Commercio abusivo: impennata di sequestri ad Alassio

Sono oltre una decina i sequestri effettuati negli ultimi giorni ad Alassio dal personale impegnato sia nei servizi balneari sia nel centro storico, con relativi provvedimenti di natura penale o amministrativa a seconda dei materiali sequestrati.

Sono oltre duecento i pezzi sottratti al mercato illecito, tra cui una ventina tra portafogli e borse griffate Prada, Gucci, Dior e Louis Vuitton, sequestrate proprio ieri sera durante il turno serale in Via Torino.

“Sempre ieri in un tombino nei pressi della stazione sono state individuate sacche con una quarantina di abiti femminili colorati – aggiunge Francesco Parrella, Comandante della Polizia Municipale di Alassio – a ribadire anche l’insalubrità di questa merce che oltre a provocare danni al tessuto economico cittadino, può causare problemi di tipo igienico sanitario”.

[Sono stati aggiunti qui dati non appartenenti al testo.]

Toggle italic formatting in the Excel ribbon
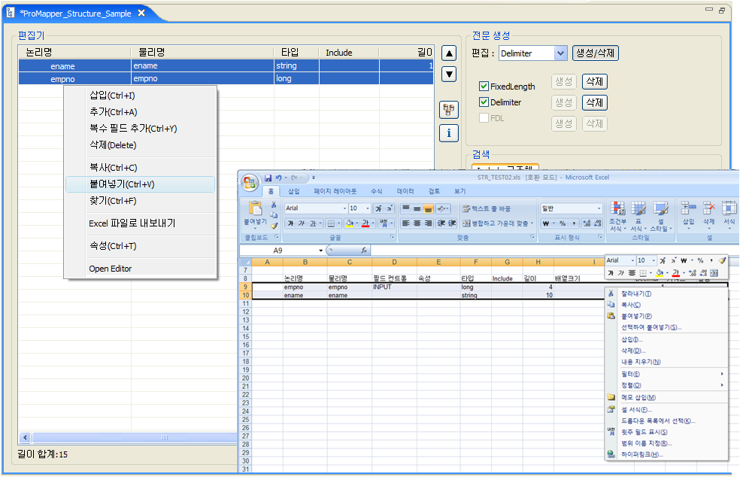Image resolution: width=740 pixels, height=477 pixels. pyautogui.click(x=301, y=223)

“Un’attività quella di contrasto al commercio abusivo – commenta il sindaco Marco Melgrati –  che si inserisce in un programma che durante tutto l’anno vuole tutelare il commercio della città, di quei commercianti che rispettano le regole, anche attraverso controlli per il rispetto delle norme che regolamentano vendite, svendite ed esposizioni”.

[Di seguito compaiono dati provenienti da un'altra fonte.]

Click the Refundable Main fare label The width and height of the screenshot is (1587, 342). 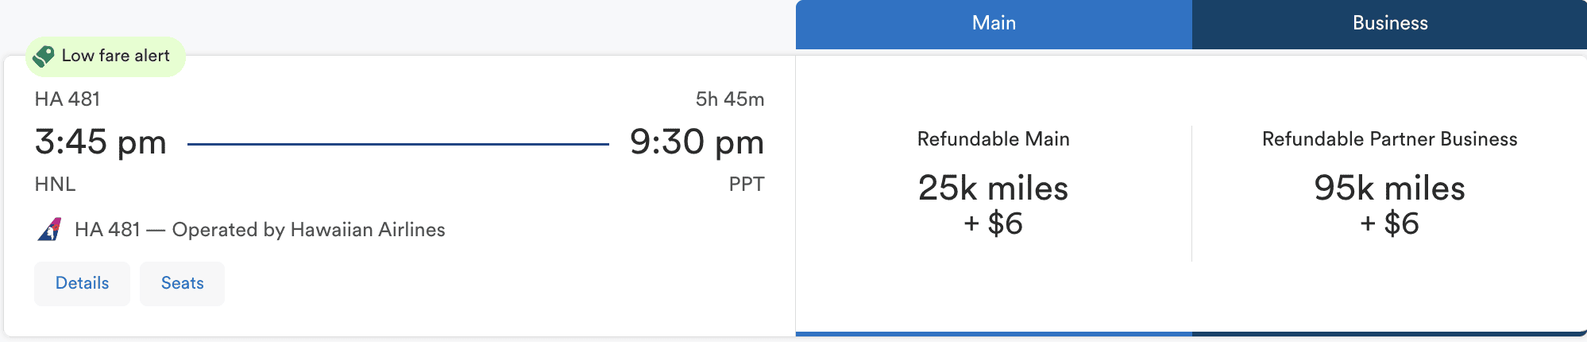pyautogui.click(x=993, y=139)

“Poco prima dei saldi  – ricorda Parrella – durante l’attività di controllo nel centro storico è stato verificato che un’attività commerciale in Via Vittorio Vento effettuava vendite promozionali, antecedenti il periodo dei saldi in violazione alla legge regionale che disciplina commercio e svendite. Scontavano addirittura fino al 50% senza autorizzazione. In quell’occasione è stato elevato un verbale amministrativo di mille euro​. Allo stesso modo l’attività di controllo rispetto all’occupazione del suolo pubblico con espositori esterni si è conclusa con un totale 11 verbali elevati”.